Render the material from the line containing "will [248, 18]." to the line containing "click(257, 147)" as a two-column CSV headed instruction and action. Each row should hold one instruction and its action in separate quoted fields, with line breaks replaced by spaces.

================================

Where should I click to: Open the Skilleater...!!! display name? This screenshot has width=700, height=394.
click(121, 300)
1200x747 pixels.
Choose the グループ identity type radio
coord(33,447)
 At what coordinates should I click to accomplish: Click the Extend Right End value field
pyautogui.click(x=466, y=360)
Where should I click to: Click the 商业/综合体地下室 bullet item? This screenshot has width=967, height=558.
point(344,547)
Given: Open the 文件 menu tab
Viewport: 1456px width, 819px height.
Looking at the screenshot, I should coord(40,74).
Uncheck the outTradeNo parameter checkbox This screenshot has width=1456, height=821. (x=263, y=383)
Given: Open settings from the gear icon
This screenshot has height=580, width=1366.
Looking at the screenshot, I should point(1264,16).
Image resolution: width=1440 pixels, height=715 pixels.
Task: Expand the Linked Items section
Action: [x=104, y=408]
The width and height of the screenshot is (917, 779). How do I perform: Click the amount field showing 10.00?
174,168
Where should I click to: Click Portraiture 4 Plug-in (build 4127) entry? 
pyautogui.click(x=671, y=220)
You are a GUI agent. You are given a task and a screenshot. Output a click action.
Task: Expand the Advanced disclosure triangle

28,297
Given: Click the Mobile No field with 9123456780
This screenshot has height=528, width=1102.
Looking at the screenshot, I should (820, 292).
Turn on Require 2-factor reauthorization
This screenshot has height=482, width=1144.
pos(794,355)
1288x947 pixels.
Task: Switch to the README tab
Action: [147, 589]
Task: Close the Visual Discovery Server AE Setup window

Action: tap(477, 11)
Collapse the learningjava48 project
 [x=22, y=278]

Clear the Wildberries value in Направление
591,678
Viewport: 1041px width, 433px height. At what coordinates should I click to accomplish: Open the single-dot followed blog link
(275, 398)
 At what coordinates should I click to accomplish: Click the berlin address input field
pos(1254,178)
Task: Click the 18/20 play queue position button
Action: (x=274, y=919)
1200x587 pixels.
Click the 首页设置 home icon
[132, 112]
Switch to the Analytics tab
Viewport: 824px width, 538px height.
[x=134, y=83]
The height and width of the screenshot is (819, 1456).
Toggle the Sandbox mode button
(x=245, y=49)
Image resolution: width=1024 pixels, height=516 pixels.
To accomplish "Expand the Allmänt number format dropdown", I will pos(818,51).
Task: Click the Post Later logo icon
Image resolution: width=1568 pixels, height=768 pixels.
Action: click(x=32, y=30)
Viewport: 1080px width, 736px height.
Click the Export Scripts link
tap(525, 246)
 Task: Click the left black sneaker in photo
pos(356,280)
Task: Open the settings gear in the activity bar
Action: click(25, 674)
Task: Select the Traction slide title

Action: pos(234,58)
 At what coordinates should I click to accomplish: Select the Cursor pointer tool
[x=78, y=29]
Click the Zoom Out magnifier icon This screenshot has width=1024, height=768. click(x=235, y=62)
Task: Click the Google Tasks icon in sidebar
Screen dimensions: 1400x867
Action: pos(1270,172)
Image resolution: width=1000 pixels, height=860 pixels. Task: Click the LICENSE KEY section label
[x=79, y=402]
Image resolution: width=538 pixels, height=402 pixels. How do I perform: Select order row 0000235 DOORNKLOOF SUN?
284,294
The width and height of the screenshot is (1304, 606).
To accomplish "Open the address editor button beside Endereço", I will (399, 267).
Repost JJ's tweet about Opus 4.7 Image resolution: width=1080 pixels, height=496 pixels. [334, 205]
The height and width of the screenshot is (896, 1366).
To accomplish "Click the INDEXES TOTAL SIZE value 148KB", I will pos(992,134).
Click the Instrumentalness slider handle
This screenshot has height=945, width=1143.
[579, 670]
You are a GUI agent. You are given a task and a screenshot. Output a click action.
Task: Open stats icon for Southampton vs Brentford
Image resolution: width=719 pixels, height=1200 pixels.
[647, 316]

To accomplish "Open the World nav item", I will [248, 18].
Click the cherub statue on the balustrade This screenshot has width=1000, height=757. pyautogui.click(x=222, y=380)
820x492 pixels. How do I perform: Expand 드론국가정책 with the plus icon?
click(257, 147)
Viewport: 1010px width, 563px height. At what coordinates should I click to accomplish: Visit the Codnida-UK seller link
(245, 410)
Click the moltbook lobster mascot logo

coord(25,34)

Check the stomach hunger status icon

================================

**Task response**:
instruction,action
"To accomplish ""Open the World nav item"",","I will [248, 18]."
"Click the cherub statue on the balustrade This screenshot has width=1000, height=757.","pyautogui.click(x=222, y=380)"
"820x492 pixels. How do I perform: Expand 드론국가정책 with the plus icon?","click(257, 147)"